GOAL: Rewrite the rows starting at the one that contains "Task: Click the green online status dot" and ending at the last row, requests included, and shift every coordinate in the answers by adding 24 to it. Leave the pictures out.

##### ENTRIES PROVIDED #####

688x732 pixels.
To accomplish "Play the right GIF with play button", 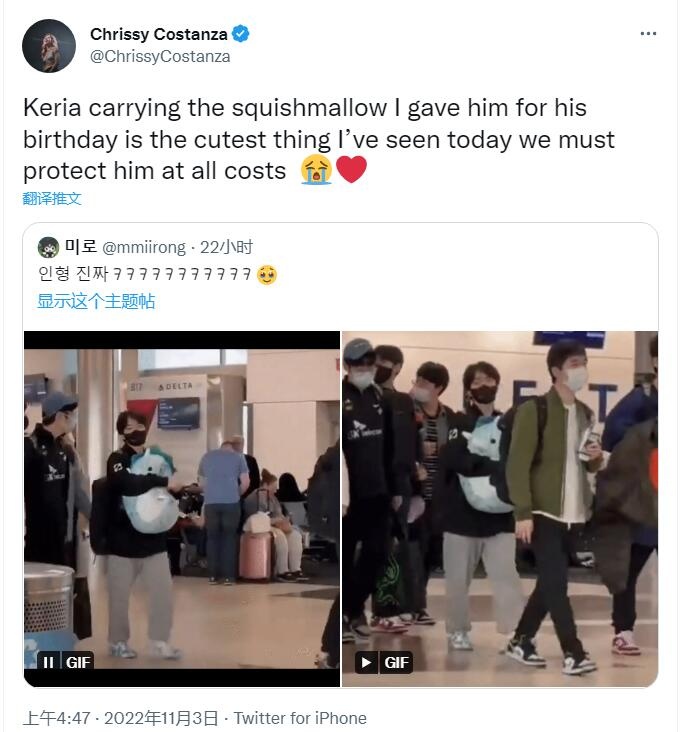I will 366,662.
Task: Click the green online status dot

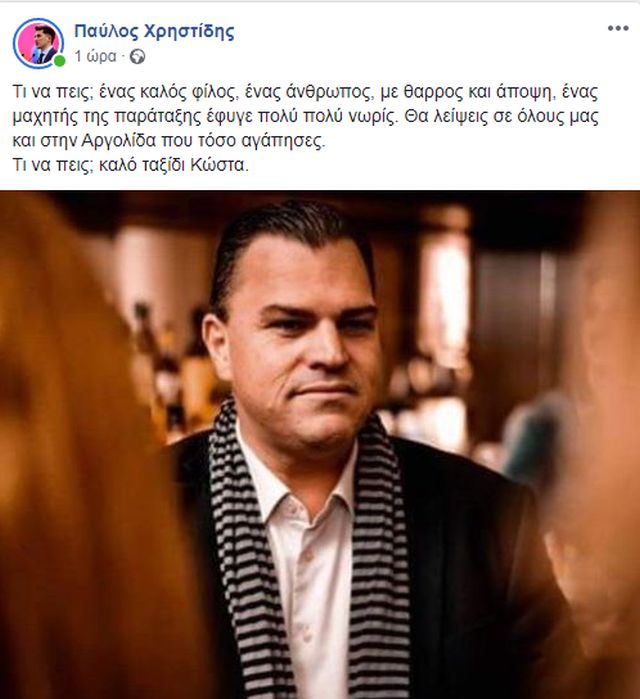Action: click(x=59, y=61)
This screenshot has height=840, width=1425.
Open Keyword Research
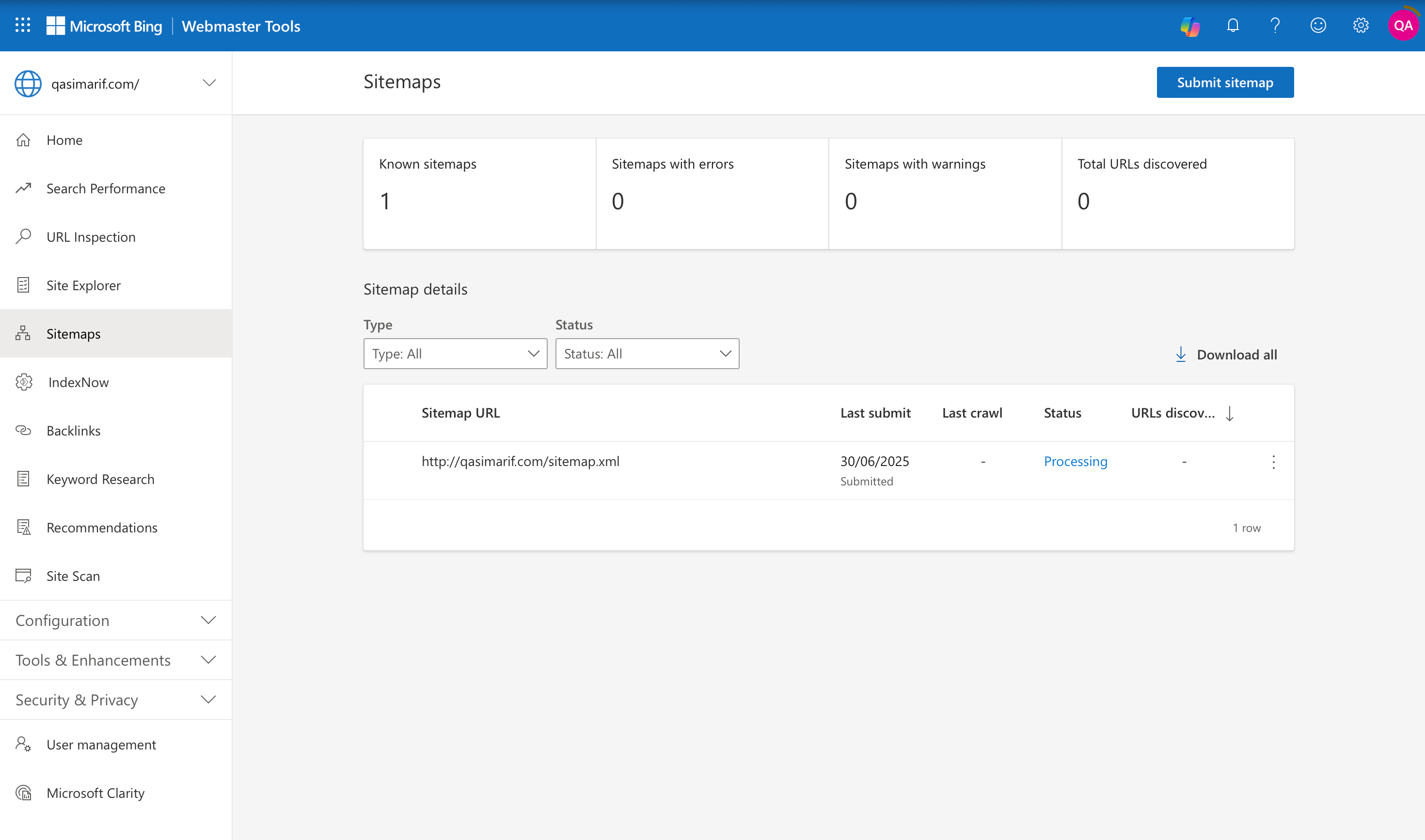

#####

REPLY:
Task: Click the green online status dot

Action: click(x=83, y=85)
This screenshot has height=840, width=1425.
Open Keyword Research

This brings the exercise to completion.